Your expectation of taste will adapt within days or a couple of weeks at the most, so that you start to appreciate and enjoy the natural flavours of different foods – whether plump tomatoes, crisp cabbage or a juicy mango. And we are talking exclusively here about whole plant foods – not animal foods or processed foods. To get an idea of this, have you ever changed your tea and coffee to having it with/without sugar or milk? You get used to it really quickly and then, if you try having it how you used to before, it tastes awful! Same to a large extent with salt.

Without salt, we start to savour the subtle and natural flavours of individual foods. But we can still benefit from the gloriously wide variety of flavours that can be added to recipes via spices and herbs. What’s more, spices and herbs are some of the healthiest and most potent sources of phytonutrients that humans can consume.

So let’s take a look at how you can spice up your meals and, at the same time, add benefit from some of the healthy compounds that herbs and spices contain.


Capsaicin is the active hot ingredient.

Adding some heat (not too much, of course) can enhance many savoury meals.

Nutritional Yeast*

This is a really wonderful item to keep available. I buy it in bulk and use it a lot. You can buy it with or without B12 added fortification. If you are already taking a B12 supplement as recommended by your doctor or nutritionist, then go for the non-fortified version.

B12 fortification or B12 supplementation – see here.

Being rich in niacin, folic acid, zinc, selenium and thiamine, as well as containing a number of essential amino acids, nutritional yeast is a healthy option. It is also claimed by Dr Greger that it helps the body recover more quickly from strenuous exercise.

Nutritional yeast adds a deep “nutty” or “cheesy” flavour and it tends to find its way into most of the savoury meals I make. It is great in soups and stews, sprinkled on wholewheat pasta, baked potatoes, and the list goes on and on.

Best advice: get some and experiment.

*Avoid nutritional yeast if you have Crohn’s disease. If in doubt, speak to your doctor.

Non-Salt Spice Blends

Either commercially-available or home-made varieties are very useful and flavoursome.

Experiment with commercial brands, if you prefer to have them made for you but try to ensure they really are salt-free. In particular, if they have onion or garlic powder added, check that it’s the powder and not some form of onion or garlic salt.

But if, like me, you enjoy being independent, knowing exactly what goes into your blends and also enjoy the process of making things, then have a go at making your own.

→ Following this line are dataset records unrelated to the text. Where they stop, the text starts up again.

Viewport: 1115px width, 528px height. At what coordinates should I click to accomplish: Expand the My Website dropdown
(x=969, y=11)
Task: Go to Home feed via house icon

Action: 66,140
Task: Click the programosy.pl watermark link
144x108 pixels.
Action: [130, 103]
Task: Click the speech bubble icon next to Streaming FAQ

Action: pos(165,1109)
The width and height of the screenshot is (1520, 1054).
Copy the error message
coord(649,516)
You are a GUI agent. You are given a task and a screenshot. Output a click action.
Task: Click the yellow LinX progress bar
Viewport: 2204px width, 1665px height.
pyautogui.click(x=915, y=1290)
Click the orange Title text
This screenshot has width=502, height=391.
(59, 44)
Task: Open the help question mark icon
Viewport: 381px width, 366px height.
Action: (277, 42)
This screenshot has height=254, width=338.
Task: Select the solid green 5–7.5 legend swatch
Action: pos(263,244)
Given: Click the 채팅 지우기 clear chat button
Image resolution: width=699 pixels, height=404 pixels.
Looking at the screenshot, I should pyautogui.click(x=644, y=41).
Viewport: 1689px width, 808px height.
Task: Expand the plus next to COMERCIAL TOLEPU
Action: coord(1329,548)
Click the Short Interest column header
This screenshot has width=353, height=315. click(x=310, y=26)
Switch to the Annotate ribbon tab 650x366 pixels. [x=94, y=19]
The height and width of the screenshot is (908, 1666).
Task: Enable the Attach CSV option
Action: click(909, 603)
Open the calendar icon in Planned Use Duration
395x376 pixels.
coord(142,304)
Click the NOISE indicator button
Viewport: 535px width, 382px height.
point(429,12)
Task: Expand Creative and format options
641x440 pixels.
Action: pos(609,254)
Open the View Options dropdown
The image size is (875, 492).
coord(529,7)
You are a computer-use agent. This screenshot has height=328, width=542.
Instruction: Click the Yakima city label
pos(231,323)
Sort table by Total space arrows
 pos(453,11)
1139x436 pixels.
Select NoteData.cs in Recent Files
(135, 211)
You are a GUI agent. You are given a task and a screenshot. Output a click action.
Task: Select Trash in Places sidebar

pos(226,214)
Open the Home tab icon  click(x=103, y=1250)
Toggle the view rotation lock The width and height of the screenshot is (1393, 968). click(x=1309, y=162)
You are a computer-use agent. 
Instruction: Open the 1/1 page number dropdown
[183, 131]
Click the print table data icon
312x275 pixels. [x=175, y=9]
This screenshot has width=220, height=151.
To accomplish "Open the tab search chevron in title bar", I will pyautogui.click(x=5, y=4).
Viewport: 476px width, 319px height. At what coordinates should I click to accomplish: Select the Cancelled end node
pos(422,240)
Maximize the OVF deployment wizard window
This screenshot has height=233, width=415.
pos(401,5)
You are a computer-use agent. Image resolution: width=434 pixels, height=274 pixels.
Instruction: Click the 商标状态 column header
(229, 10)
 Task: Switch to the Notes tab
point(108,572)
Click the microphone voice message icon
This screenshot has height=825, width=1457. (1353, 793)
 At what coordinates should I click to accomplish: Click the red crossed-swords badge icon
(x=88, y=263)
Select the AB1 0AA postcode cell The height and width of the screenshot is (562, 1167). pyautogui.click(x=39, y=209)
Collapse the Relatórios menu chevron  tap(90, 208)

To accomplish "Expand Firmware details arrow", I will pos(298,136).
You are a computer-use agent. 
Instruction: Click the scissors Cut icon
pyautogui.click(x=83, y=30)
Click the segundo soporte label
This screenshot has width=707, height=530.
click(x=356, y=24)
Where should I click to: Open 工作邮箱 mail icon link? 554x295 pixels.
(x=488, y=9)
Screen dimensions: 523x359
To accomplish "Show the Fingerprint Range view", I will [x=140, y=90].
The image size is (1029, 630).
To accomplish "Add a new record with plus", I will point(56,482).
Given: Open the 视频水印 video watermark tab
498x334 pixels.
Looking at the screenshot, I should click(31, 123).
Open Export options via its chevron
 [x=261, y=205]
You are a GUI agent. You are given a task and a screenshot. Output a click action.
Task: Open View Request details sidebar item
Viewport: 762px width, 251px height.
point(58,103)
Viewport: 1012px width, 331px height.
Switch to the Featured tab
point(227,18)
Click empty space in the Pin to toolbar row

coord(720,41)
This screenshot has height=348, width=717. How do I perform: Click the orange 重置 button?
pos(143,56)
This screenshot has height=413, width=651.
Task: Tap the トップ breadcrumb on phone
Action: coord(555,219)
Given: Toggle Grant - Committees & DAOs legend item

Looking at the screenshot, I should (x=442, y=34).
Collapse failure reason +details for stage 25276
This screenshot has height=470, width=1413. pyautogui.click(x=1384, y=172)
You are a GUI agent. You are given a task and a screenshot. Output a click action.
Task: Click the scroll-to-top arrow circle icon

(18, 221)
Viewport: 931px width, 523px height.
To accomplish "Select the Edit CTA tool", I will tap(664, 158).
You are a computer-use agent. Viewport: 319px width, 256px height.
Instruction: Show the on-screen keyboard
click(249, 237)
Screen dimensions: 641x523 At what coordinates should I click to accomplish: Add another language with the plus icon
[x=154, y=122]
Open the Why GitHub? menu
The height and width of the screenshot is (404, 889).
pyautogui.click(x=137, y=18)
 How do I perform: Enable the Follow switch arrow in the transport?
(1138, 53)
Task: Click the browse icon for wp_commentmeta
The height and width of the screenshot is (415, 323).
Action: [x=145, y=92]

The following are two suggestions.

Standard Non-Salt Spice Blend

INGREDIENTS (play around with quantities to suit your personal taste)

  • black pepper
  • cayenne pepper
  • cumin
  • garlic powder
  • lemon peel
  • onion powder
  • oregano
  • paprika (I prefer smoked paprika)
  • rubbed sage


Just mix them together and put in either a grinder or a food processor. Store in an easy-to-use sealed container and add to meals whenever needed.

Dr Greger’s Savoury Spice Blend

This is one of my personal favourites. I tend to have a jar full of it in the larder ready to add to meals.


  • 2 tablespoons nutritional yeast (or yeast flakes)
  • 1 tablespoon onion powder
  • 1 tablespoon dried parsley
  •  tablespoon dried basil
  • 2 teaspoons dried thyme
  • 2 teaspoons garlic powder
  • 2 teaspoons mustard powder
  • 2 teaspoons paprika
  • ½ teaspoon ground turmeric
  • ½ teaspoon celery seeds

Combine all the ingredients in a spice grinder or blender to mix well. Transfer to a shaker bottle or jar with a tight-fitting lid. Store in a cool, dry place.

(Greger, Michael. The How Not To Die Cookbook: Over 100 Recipes to Help Prevent and Reverse Disease. Pan Macmillan. Kindle Edition.)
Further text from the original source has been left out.